How she would vote potential legislation, however, depends on what form that legislation might take.

“I don’t know where I’ll be on the pensions,” Rapp said. “It’s still in the discussion stage of what the governor wants, what we in the House and Senate want. Typically, what happens is the leadership in the House and the Senate, they’re going to get together with the governor and then they come back to us and say, ‘Here’s what the discussions were and we’re going to move ahead on this and we’re in agreement with the governor on that but we’re not in agreement with the governor on that area.’ It’s a process that we’re working very hard at to bring a final document to present to the people of Pennsylvania. Hopefully with no new taxes and no new spending.”

Rapp said that whatever form reform might take, it needs to preserve the benefits promised to current and former employees that have paid the required contribution to their pensions.
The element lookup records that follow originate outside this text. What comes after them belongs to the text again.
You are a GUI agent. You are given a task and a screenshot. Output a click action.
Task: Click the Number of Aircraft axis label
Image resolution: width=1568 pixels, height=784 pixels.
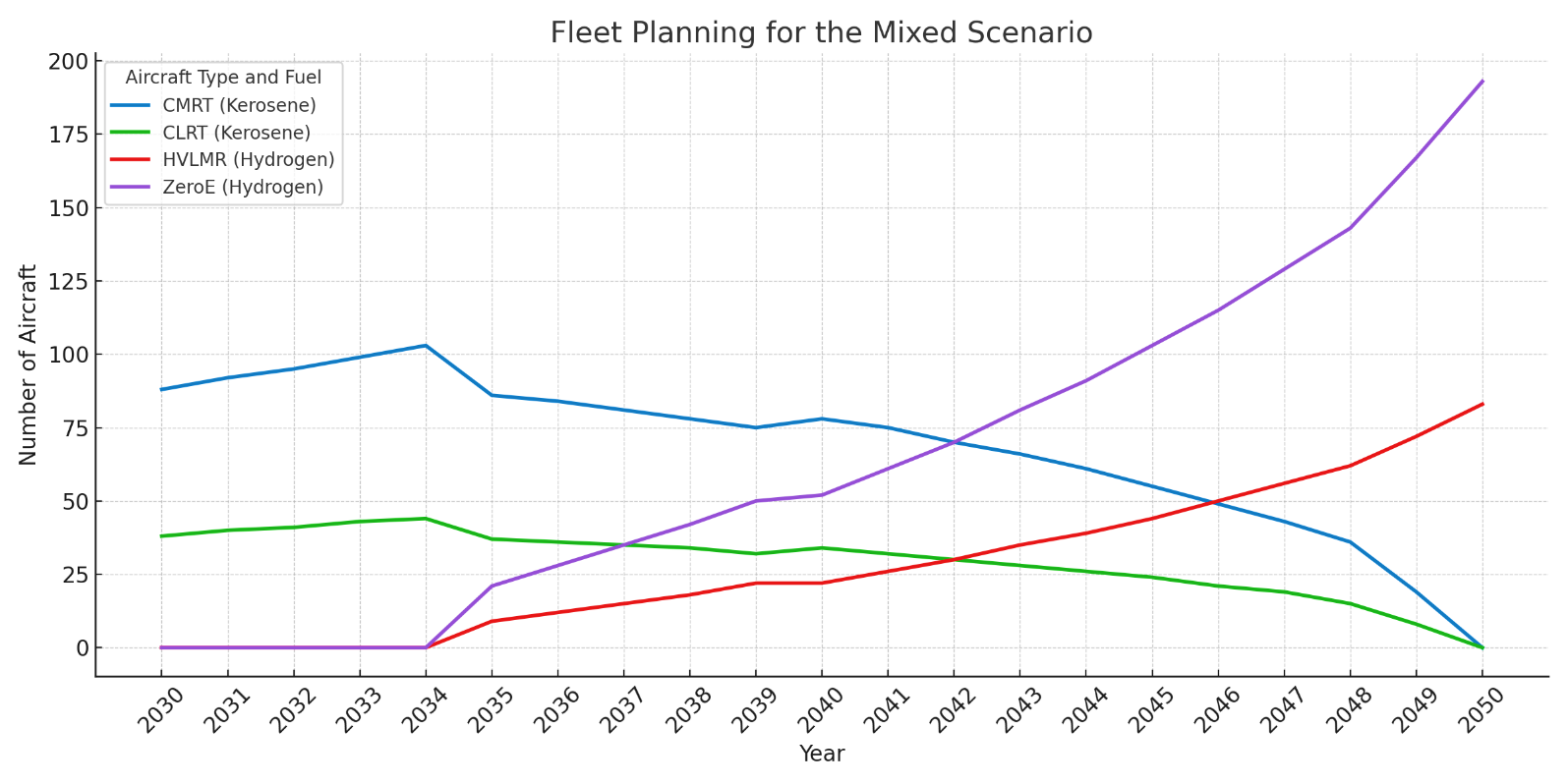pos(28,364)
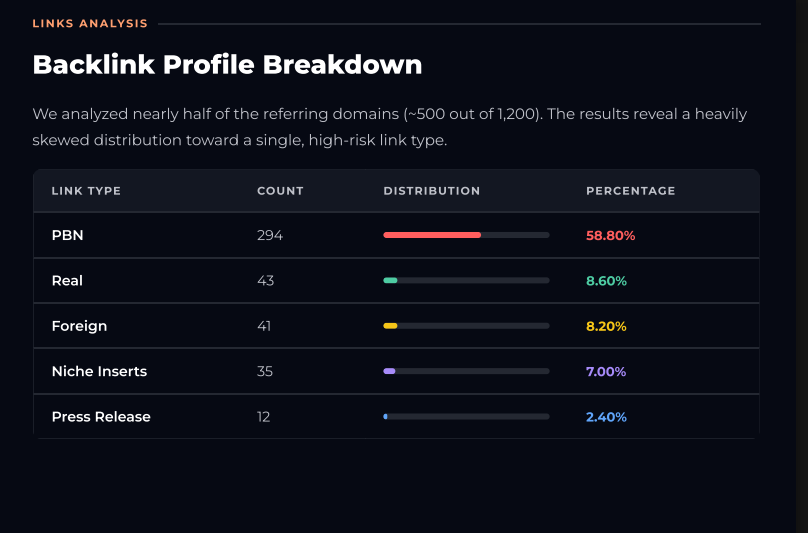Click the LINK TYPE column header
Image resolution: width=808 pixels, height=533 pixels.
click(x=86, y=191)
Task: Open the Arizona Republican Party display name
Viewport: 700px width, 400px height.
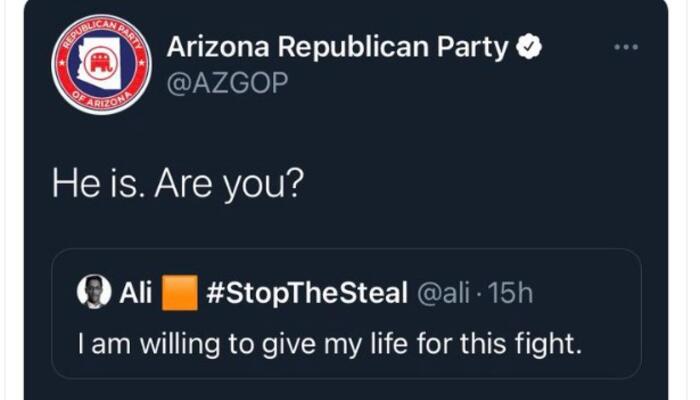Action: [x=338, y=47]
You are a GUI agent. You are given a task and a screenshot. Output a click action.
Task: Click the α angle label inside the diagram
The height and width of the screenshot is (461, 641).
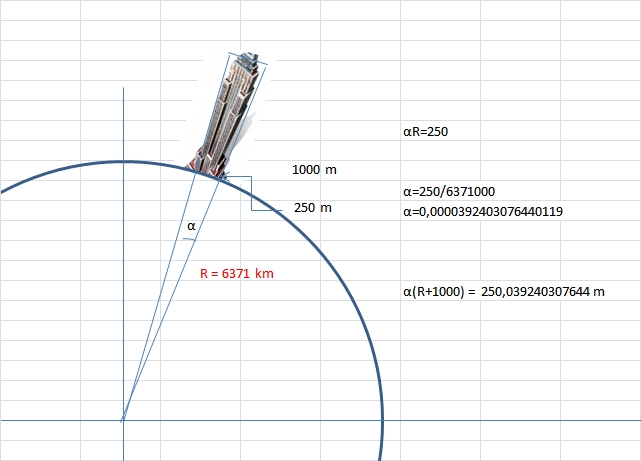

“We are committed that they receive that pension,” she said. “I have said all along that our focus needs to be on new employees. That’s where we need to start and have our new employees go into that defined contribution. At the same time, while we do that, we have to make sure that that pension is solvent. So whatever we do, it’s still going to affect the people at the other end. What I’ve heard from the house majority leader is that the House is going to be focused on new employees and we need to make sure that our retirees right now receive their pension. That was a promise.”

Rapp tried to put the issue into terms that are easy to understand.

“He was stating to me and this is just an example, we can’t continue to pay $3 billion in pensions when just the interest at seven-and-a-half percent is $4 billion,” she noted, cited an example of how the situation is being handled now in a fellow legislator’s words. “We cannot continue that. We have to do more. Pay in more than what gets eaten up in the interest. If you have any type of bill, if you pay less than the interest, you’re going to be paying on that bill a whole long time.”

Any decision, according to Rapp, is going to be difficult.

“So these are tough decisions and tough times regarding the pension,” she said. “Nobody likes it, but I think we have to step up to the plate and do more. I don’t know where we’re going to get the money, but we’re just constantly kicking the can down the road. So I’m hoping that we can tackle this issue. That’s my hope. That’s been a priority of many of us for a couple years, but there hasn’t been the courage there and the wherewithal to really take it on.”